MD5 collision in X509 certificates

Anne & Lynn Wheeler lynn at garlic.com
Sat Mar 5 13:13:40 EST 2005


Victor Duchovni wrote:
> What is the significance of this? It seems I can get a certificate for
> two public keys (chosen, not given) while only proving posession of the
> first. Is there anything else? In what sense is the second public key
> useful to the attacker?

so three kinds of attacks on certificate contents ... the previously two 
mentioned

* identity theft
* privilege escalation

the other is possibly by the relying party against the key owner.

in the early '90s identity certificates were all the rage. some problems 
were at the time the certification took place ... it might not be 
possible for the certification authority to determine all possible kinds 
of identity information that a relying party (at any point in the 
future) might require ... so there was a trend to overloading an 
identity certificate with all possible types of identity information on 
the off chance that something might be useful to some relying party in 
the future. this led to increasing realization that such collection of 
identity information might represent various kinds of privacy violation 
and you saw some retrenching to relying-party-only certificates in the 
mid-90s ... misc. relying-party-only certificates only containing an 
account number to be used in online/real-time transaction (note however, 
in online/real-time relying-party-only scenario it is also trivial to 
show that certificates are redundant and superfluous)

SHORT PROBLEM ▸
Using the post on MD5 collisions in X509 certificates, answer the following:
1. Which two kinds of attacks on certificate contents does the post list as previously mentioned?
2. When, according to the post, were identity certificates all the rage?
3. What did the relying-party-only certificates of the mid-90s contain?

EXTRACTED DATA ▸
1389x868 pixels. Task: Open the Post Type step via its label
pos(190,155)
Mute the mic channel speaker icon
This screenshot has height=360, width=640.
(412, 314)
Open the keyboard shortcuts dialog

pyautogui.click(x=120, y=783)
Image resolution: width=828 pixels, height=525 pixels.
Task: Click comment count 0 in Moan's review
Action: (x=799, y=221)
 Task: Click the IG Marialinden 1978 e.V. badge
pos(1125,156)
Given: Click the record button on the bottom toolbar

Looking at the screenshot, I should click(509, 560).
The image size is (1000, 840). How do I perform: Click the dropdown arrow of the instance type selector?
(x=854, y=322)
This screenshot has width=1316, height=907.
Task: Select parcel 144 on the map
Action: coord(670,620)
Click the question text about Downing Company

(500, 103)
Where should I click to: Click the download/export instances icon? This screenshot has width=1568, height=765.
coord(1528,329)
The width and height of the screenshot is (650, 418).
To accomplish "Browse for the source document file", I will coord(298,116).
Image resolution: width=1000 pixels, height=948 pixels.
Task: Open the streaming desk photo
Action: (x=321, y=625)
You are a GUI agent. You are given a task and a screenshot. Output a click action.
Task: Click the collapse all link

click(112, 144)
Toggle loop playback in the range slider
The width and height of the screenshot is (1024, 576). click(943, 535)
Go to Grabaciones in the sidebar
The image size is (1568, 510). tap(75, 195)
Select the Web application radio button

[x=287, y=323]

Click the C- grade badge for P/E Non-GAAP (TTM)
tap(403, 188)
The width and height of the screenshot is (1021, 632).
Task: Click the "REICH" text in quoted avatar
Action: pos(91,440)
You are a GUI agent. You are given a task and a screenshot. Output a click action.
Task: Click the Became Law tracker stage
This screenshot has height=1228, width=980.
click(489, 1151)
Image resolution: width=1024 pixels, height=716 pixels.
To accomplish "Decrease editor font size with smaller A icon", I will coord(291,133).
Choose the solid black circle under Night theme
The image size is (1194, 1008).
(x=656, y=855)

REPLY TO THE EXERCISE ▸
1. Identity theft and privilege escalation.
2. In the early '90s.
3. Only an account number to be used in online/real-time transactions.